### What is required
Without including any images, please transcribe all the lines below exactly.

*** Dataset records

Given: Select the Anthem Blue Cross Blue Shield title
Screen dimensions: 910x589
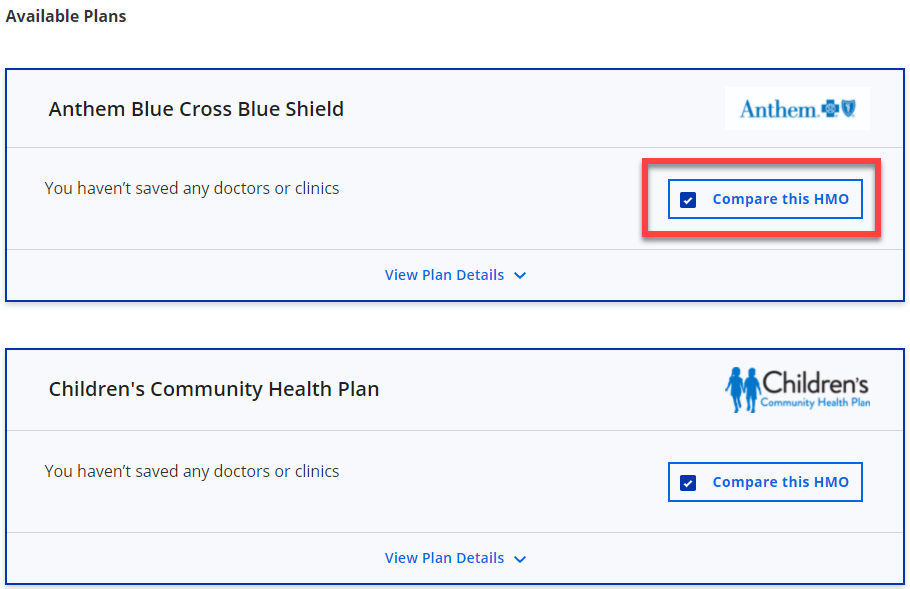Looking at the screenshot, I should [x=196, y=109].
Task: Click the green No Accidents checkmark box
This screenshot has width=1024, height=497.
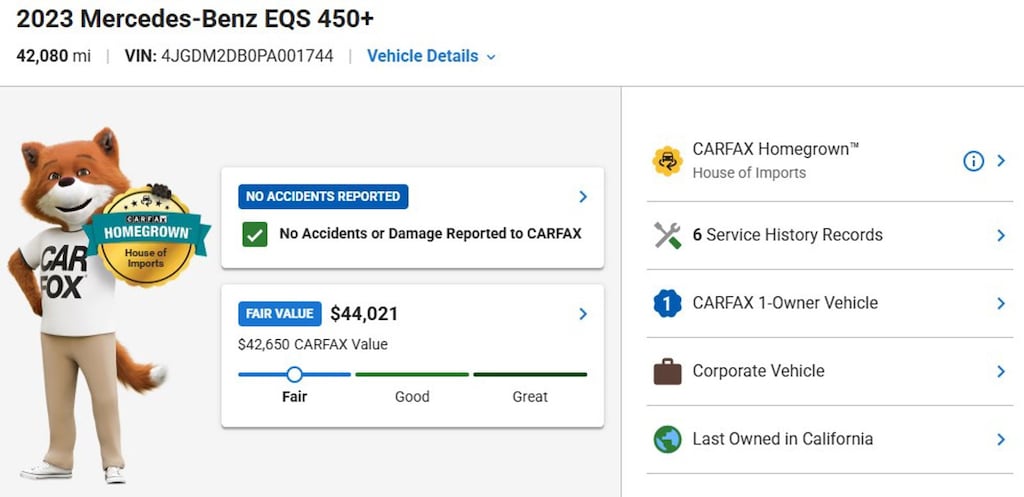Action: pos(254,234)
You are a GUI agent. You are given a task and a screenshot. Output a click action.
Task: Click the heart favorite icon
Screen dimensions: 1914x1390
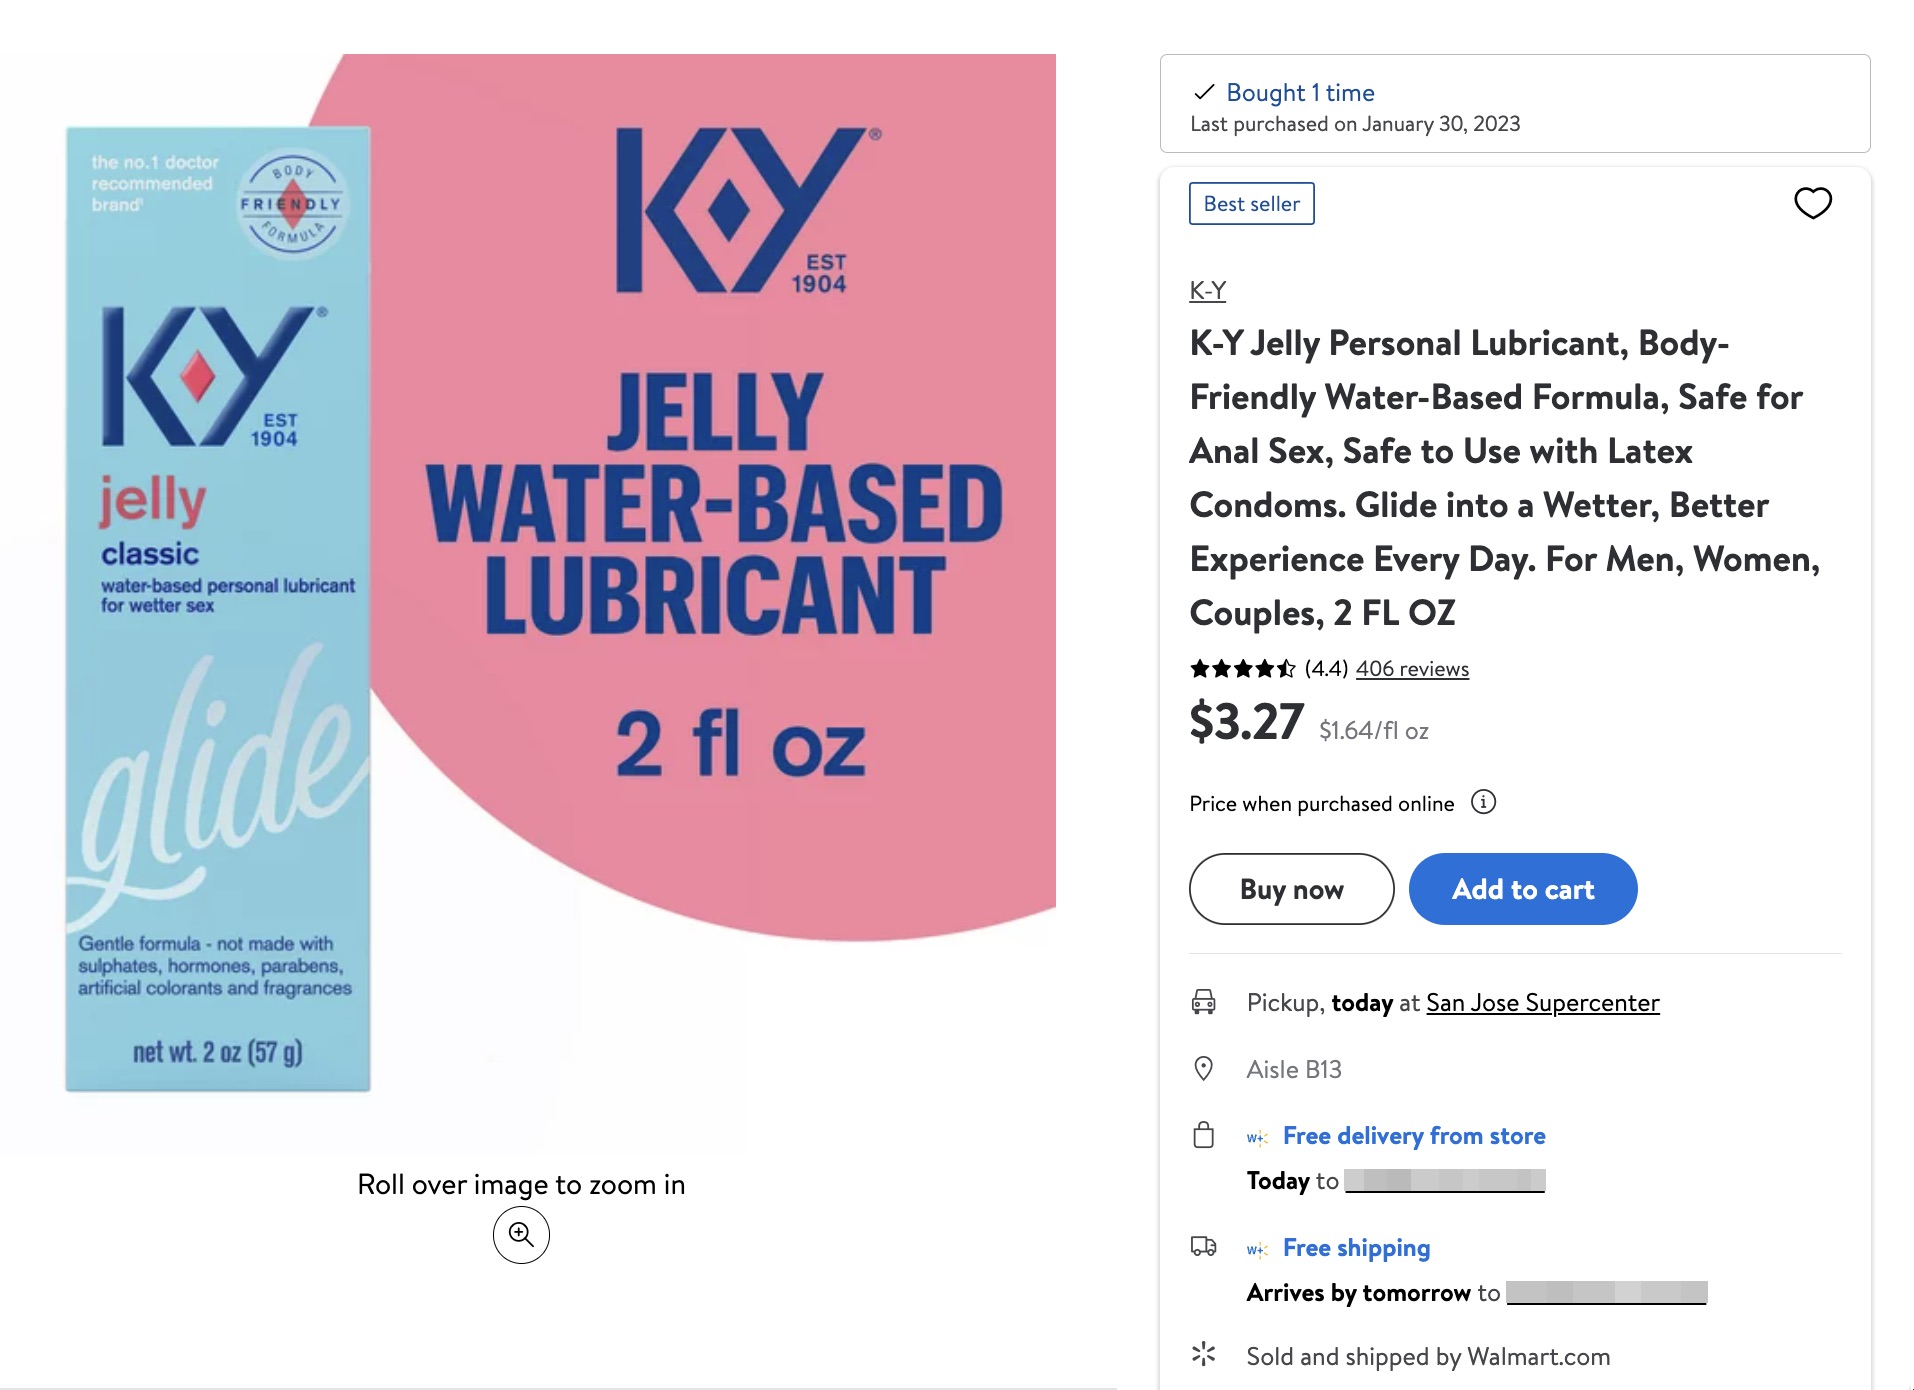[1812, 203]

******

### Written response
Given: Select the Anthem Blue Cross Blue Shield title
Screen dimensions: 910x589
Looking at the screenshot, I should [x=196, y=109].
Task: Click the green No Accidents checkmark box
This screenshot has width=1024, height=497.
Action: pos(254,234)
You are a GUI agent. You are given a task and a screenshot. Output a click action.
Task: Click the heart favorite icon
Screen dimensions: 1914x1390
[1812, 203]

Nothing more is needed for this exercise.